### TASK PROMPT:
Once you have read the records, write them out again exactly.

[Stored dataset items]
________________________________________

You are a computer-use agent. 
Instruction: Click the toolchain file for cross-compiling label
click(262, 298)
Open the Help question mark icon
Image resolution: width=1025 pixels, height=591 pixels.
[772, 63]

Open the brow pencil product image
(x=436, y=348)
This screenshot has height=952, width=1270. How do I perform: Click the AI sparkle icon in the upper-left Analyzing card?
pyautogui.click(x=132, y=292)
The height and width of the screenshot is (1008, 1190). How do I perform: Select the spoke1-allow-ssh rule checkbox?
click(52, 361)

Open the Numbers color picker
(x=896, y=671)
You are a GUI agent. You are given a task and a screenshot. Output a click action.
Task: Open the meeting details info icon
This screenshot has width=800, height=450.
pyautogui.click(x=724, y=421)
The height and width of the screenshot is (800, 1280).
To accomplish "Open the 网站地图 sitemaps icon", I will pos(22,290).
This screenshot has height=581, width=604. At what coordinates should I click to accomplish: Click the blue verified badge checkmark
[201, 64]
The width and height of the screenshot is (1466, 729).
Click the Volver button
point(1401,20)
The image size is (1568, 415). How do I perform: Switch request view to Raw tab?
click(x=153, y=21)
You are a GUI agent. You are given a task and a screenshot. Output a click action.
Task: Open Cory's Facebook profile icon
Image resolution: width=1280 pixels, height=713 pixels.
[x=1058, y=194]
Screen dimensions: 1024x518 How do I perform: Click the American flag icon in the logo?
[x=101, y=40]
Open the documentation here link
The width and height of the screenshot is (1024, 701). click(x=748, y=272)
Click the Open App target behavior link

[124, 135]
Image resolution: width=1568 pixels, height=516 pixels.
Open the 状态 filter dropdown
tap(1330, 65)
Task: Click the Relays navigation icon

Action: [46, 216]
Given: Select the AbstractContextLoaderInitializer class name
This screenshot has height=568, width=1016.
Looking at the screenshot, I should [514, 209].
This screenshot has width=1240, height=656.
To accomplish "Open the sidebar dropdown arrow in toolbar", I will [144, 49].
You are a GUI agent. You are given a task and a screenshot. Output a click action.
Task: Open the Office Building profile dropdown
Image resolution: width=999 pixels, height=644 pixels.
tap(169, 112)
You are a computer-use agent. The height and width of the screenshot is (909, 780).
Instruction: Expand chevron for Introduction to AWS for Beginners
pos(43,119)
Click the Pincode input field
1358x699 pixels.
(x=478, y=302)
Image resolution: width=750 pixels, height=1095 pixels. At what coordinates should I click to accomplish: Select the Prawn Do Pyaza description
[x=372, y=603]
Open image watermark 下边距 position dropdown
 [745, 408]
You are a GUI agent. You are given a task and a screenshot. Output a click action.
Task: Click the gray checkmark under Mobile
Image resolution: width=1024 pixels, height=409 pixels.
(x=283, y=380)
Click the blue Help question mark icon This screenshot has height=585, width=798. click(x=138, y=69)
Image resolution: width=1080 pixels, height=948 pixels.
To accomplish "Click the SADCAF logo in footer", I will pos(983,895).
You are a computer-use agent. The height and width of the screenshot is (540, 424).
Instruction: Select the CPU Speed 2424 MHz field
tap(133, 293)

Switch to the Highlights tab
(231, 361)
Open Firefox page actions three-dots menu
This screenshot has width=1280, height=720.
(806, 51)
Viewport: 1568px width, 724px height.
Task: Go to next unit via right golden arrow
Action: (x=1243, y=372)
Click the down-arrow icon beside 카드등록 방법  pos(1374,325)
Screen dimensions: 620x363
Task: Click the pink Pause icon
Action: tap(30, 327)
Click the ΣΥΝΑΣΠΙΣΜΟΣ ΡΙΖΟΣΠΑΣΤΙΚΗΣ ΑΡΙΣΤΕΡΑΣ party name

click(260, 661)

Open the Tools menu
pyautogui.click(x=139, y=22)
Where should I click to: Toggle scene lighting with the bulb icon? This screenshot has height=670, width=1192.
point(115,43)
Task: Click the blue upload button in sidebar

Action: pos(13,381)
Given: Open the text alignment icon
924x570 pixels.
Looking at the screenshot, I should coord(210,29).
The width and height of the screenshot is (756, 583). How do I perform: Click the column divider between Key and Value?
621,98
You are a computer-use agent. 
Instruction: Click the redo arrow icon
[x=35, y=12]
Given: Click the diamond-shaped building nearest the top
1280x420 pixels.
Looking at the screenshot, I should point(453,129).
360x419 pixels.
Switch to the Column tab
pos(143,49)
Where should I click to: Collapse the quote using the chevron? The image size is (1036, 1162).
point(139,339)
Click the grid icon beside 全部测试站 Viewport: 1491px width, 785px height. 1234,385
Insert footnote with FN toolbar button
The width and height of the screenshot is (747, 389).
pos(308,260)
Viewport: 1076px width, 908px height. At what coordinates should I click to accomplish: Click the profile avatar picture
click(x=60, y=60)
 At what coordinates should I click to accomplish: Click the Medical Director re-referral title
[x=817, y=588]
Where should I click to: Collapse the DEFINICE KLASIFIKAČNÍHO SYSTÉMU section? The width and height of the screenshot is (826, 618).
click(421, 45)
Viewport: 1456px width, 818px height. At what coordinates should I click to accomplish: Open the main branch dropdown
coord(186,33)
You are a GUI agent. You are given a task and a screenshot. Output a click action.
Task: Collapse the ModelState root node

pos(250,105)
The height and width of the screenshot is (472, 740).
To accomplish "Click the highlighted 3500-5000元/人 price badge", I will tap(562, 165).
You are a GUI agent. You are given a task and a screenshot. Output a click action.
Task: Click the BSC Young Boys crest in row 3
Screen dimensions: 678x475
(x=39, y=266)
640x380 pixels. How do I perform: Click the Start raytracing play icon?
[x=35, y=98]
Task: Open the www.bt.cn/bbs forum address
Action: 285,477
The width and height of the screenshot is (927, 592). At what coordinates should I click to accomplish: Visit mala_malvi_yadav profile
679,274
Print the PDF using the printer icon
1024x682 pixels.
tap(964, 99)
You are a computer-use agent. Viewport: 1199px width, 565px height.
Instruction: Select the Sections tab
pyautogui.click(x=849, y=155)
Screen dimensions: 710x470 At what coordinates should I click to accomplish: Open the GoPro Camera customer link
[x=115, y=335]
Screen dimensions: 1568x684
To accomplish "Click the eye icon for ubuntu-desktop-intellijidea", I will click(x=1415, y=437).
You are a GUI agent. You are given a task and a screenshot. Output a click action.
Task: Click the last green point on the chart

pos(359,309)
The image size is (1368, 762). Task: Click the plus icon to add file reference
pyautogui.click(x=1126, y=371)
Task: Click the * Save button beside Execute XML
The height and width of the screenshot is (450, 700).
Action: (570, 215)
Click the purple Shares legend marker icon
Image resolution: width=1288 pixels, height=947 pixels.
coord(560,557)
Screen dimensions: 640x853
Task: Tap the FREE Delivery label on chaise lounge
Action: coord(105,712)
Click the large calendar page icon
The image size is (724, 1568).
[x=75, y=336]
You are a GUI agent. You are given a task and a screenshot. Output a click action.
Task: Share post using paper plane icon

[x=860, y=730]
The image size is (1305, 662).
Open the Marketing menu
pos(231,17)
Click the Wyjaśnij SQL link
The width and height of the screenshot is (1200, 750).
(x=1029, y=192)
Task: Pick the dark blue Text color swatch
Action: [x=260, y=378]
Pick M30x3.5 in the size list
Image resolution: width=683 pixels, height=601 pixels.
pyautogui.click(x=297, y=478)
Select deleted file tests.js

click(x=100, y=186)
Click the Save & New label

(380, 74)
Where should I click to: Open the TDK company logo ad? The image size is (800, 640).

________________________________________

### OUTPUT OF THE EXERCISE:
You are a computer-use agent. 
Instruction: Click the toolchain file for cross-compiling label
click(262, 298)
Open the Help question mark icon
Image resolution: width=1025 pixels, height=591 pixels.
[772, 63]

Open the brow pencil product image
(x=436, y=348)
This screenshot has height=952, width=1270. How do I perform: Click the AI sparkle icon in the upper-left Analyzing card?
pyautogui.click(x=132, y=292)
The height and width of the screenshot is (1008, 1190). How do I perform: Select the spoke1-allow-ssh rule checkbox?
click(52, 361)

Open the Numbers color picker
(x=896, y=671)
You are a GUI agent. You are given a task and a screenshot. Output a click action.
Task: Open the meeting details info icon
This screenshot has width=800, height=450.
pyautogui.click(x=724, y=421)
The height and width of the screenshot is (800, 1280).
To accomplish "Open the 网站地图 sitemaps icon", I will pos(22,290).
This screenshot has height=581, width=604. At what coordinates should I click to accomplish: Click the blue verified badge checkmark
[201, 64]
The width and height of the screenshot is (1466, 729).
Click the Volver button
point(1401,20)
The image size is (1568, 415). How do I perform: Switch request view to Raw tab?
click(x=153, y=21)
You are a GUI agent. You are given a task and a screenshot. Output a click action.
Task: Open Cory's Facebook profile icon
Image resolution: width=1280 pixels, height=713 pixels.
[x=1058, y=194]
Screen dimensions: 1024x518 How do I perform: Click the American flag icon in the logo?
[x=101, y=40]
Open the documentation here link
The width and height of the screenshot is (1024, 701). click(x=748, y=272)
Click the Open App target behavior link

[124, 135]
Image resolution: width=1568 pixels, height=516 pixels.
Open the 状态 filter dropdown
tap(1330, 65)
Task: Click the Relays navigation icon

Action: [46, 216]
Given: Select the AbstractContextLoaderInitializer class name
This screenshot has height=568, width=1016.
Looking at the screenshot, I should [514, 209].
This screenshot has width=1240, height=656.
To accomplish "Open the sidebar dropdown arrow in toolbar", I will [144, 49].
You are a GUI agent. You are given a task and a screenshot. Output a click action.
Task: Open the Office Building profile dropdown
Image resolution: width=999 pixels, height=644 pixels.
tap(169, 112)
You are a computer-use agent. The height and width of the screenshot is (909, 780).
Instruction: Expand chevron for Introduction to AWS for Beginners
pos(43,119)
Click the Pincode input field
1358x699 pixels.
(x=478, y=302)
Image resolution: width=750 pixels, height=1095 pixels. At what coordinates should I click to accomplish: Select the Prawn Do Pyaza description
[x=372, y=603]
Open image watermark 下边距 position dropdown
 [745, 408]
You are a GUI agent. You are given a task and a screenshot. Output a click action.
Task: Click the gray checkmark under Mobile
Image resolution: width=1024 pixels, height=409 pixels.
(x=283, y=380)
Click the blue Help question mark icon This screenshot has height=585, width=798. click(x=138, y=69)
Image resolution: width=1080 pixels, height=948 pixels.
To accomplish "Click the SADCAF logo in footer", I will pos(983,895).
You are a computer-use agent. The height and width of the screenshot is (540, 424).
Instruction: Select the CPU Speed 2424 MHz field
tap(133, 293)

Switch to the Highlights tab
(231, 361)
Open Firefox page actions three-dots menu
This screenshot has width=1280, height=720.
(806, 51)
Viewport: 1568px width, 724px height.
Task: Go to next unit via right golden arrow
Action: (x=1243, y=372)
Click the down-arrow icon beside 카드등록 방법  pos(1374,325)
Screen dimensions: 620x363
Task: Click the pink Pause icon
Action: tap(30, 327)
Click the ΣΥΝΑΣΠΙΣΜΟΣ ΡΙΖΟΣΠΑΣΤΙΚΗΣ ΑΡΙΣΤΕΡΑΣ party name

click(260, 661)

Open the Tools menu
pyautogui.click(x=139, y=22)
Where should I click to: Toggle scene lighting with the bulb icon? This screenshot has height=670, width=1192.
point(115,43)
Task: Click the blue upload button in sidebar

Action: pos(13,381)
Given: Open the text alignment icon
924x570 pixels.
Looking at the screenshot, I should coord(210,29).
The width and height of the screenshot is (756, 583). How do I perform: Click the column divider between Key and Value?
621,98
You are a computer-use agent. 
Instruction: Click the redo arrow icon
[x=35, y=12]
Given: Click the diamond-shaped building nearest the top
1280x420 pixels.
Looking at the screenshot, I should point(453,129).
360x419 pixels.
Switch to the Column tab
pos(143,49)
Where should I click to: Collapse the quote using the chevron? The image size is (1036, 1162).
point(139,339)
Click the grid icon beside 全部测试站 Viewport: 1491px width, 785px height. 1234,385
Insert footnote with FN toolbar button
The width and height of the screenshot is (747, 389).
pos(308,260)
Viewport: 1076px width, 908px height. At what coordinates should I click to accomplish: Click the profile avatar picture
click(x=60, y=60)
 At what coordinates should I click to accomplish: Click the Medical Director re-referral title
[x=817, y=588]
Where should I click to: Collapse the DEFINICE KLASIFIKAČNÍHO SYSTÉMU section? The width and height of the screenshot is (826, 618).
click(421, 45)
Viewport: 1456px width, 818px height. At what coordinates should I click to accomplish: Open the main branch dropdown
coord(186,33)
You are a GUI agent. You are given a task and a screenshot. Output a click action.
Task: Collapse the ModelState root node

pos(250,105)
The height and width of the screenshot is (472, 740).
To accomplish "Click the highlighted 3500-5000元/人 price badge", I will tap(562, 165).
You are a GUI agent. You are given a task and a screenshot. Output a click action.
Task: Click the BSC Young Boys crest in row 3
Screen dimensions: 678x475
(x=39, y=266)
640x380 pixels. How do I perform: Click the Start raytracing play icon?
[x=35, y=98]
Task: Open the www.bt.cn/bbs forum address
Action: 285,477
The width and height of the screenshot is (927, 592). At what coordinates should I click to accomplish: Visit mala_malvi_yadav profile
679,274
Print the PDF using the printer icon
1024x682 pixels.
tap(964, 99)
You are a computer-use agent. Viewport: 1199px width, 565px height.
Instruction: Select the Sections tab
pyautogui.click(x=849, y=155)
Screen dimensions: 710x470 At what coordinates should I click to accomplish: Open the GoPro Camera customer link
[x=115, y=335]
Screen dimensions: 1568x684
To accomplish "Click the eye icon for ubuntu-desktop-intellijidea", I will click(x=1415, y=437).
You are a GUI agent. You are given a task and a screenshot. Output a click action.
Task: Click the last green point on the chart

pos(359,309)
The image size is (1368, 762). Task: Click the plus icon to add file reference
pyautogui.click(x=1126, y=371)
Task: Click the * Save button beside Execute XML
The height and width of the screenshot is (450, 700).
Action: (570, 215)
Click the purple Shares legend marker icon
Image resolution: width=1288 pixels, height=947 pixels.
coord(560,557)
Screen dimensions: 640x853
Task: Tap the FREE Delivery label on chaise lounge
Action: coord(105,712)
Click the large calendar page icon
The image size is (724, 1568).
[x=75, y=336]
You are a GUI agent. You are given a task and a screenshot. Output a click action.
Task: Share post using paper plane icon

[x=860, y=730]
The image size is (1305, 662).
Open the Marketing menu
pos(231,17)
Click the Wyjaśnij SQL link
The width and height of the screenshot is (1200, 750).
(x=1029, y=192)
Task: Pick the dark blue Text color swatch
Action: [x=260, y=378]
Pick M30x3.5 in the size list
Image resolution: width=683 pixels, height=601 pixels.
pyautogui.click(x=297, y=478)
Select deleted file tests.js

click(x=100, y=186)
Click the Save & New label

(380, 74)
Where should I click to: Open the TDK company logo ad? The image size is (800, 640).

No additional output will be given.